Print every record exactly, but leave out the pictures.
--- EXTRACTED ENTRIES Enclosed Below ---
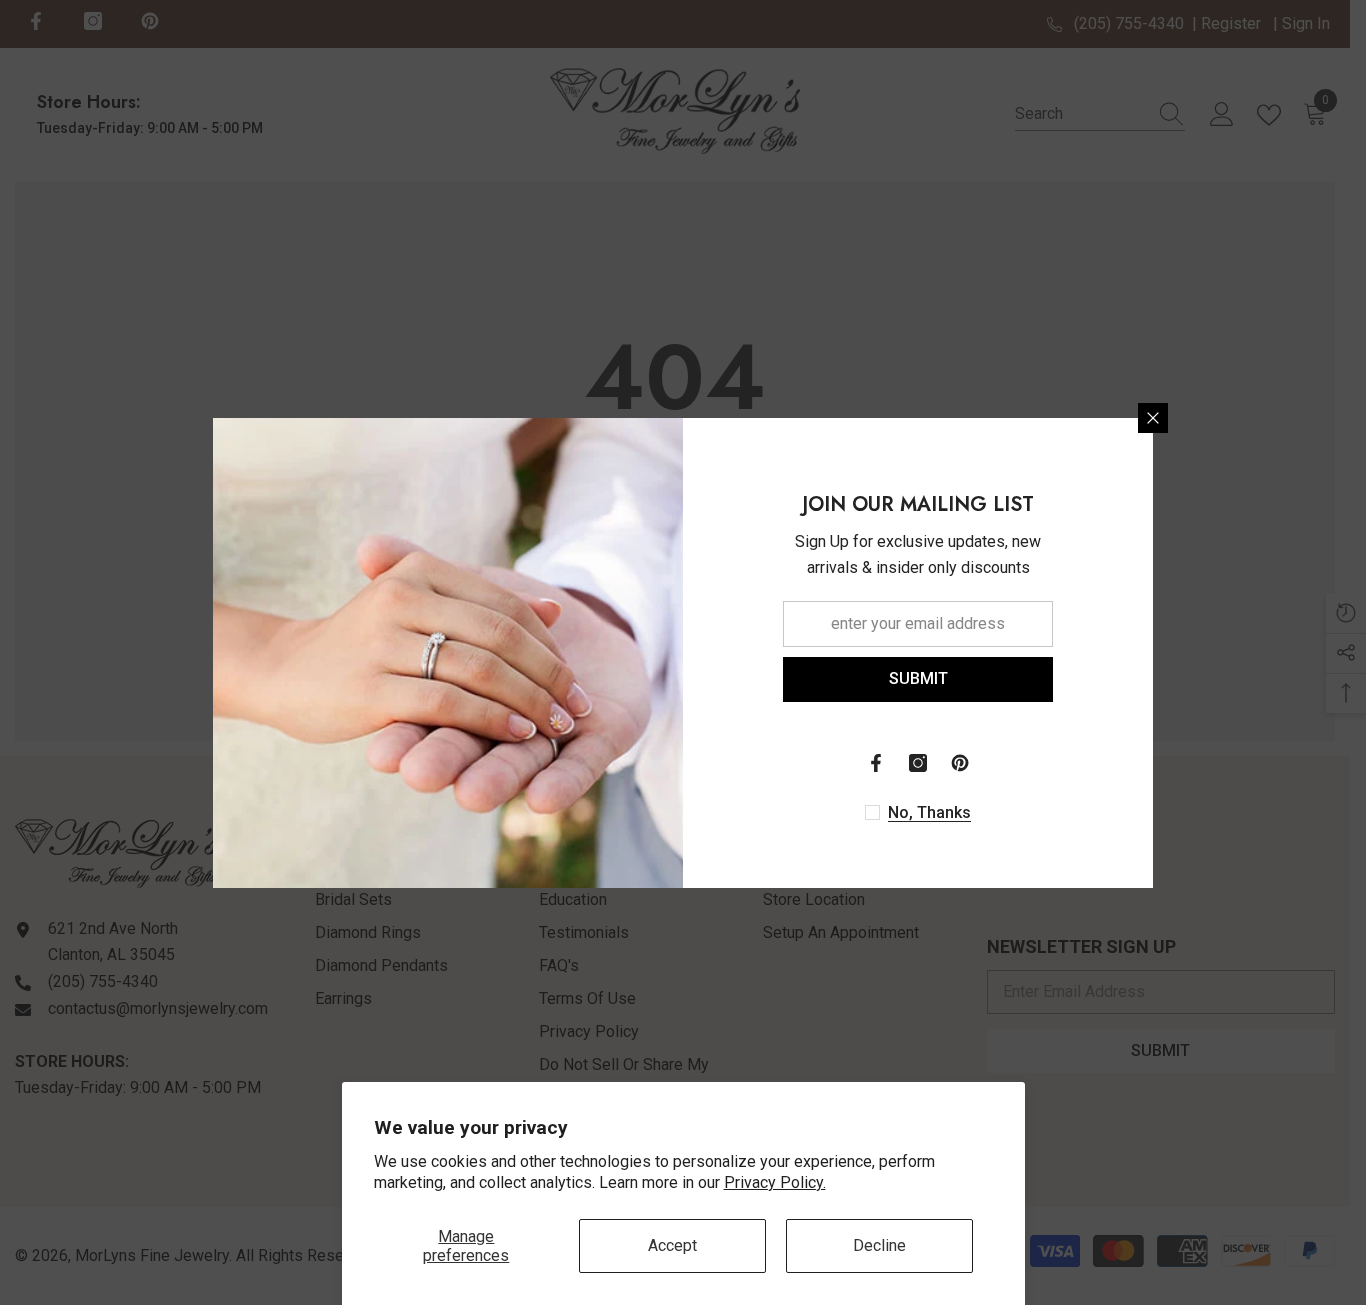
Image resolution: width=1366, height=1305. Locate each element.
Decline (879, 1245)
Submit (918, 678)
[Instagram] (918, 763)
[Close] (1153, 418)
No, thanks (929, 812)
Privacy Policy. (775, 1182)
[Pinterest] (960, 763)
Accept (672, 1245)
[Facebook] (876, 763)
--- End of Enclosed EXTRACTED ENTRIES ---
EXERCISE RESULT -
Image resolution: width=1366, height=1305. Locate each element.
Decline (879, 1245)
Submit (918, 678)
[Instagram] (918, 763)
[Close] (1153, 418)
No, thanks (929, 812)
Privacy Policy. (775, 1182)
[Pinterest] (960, 763)
Accept (672, 1245)
[Facebook] (876, 763)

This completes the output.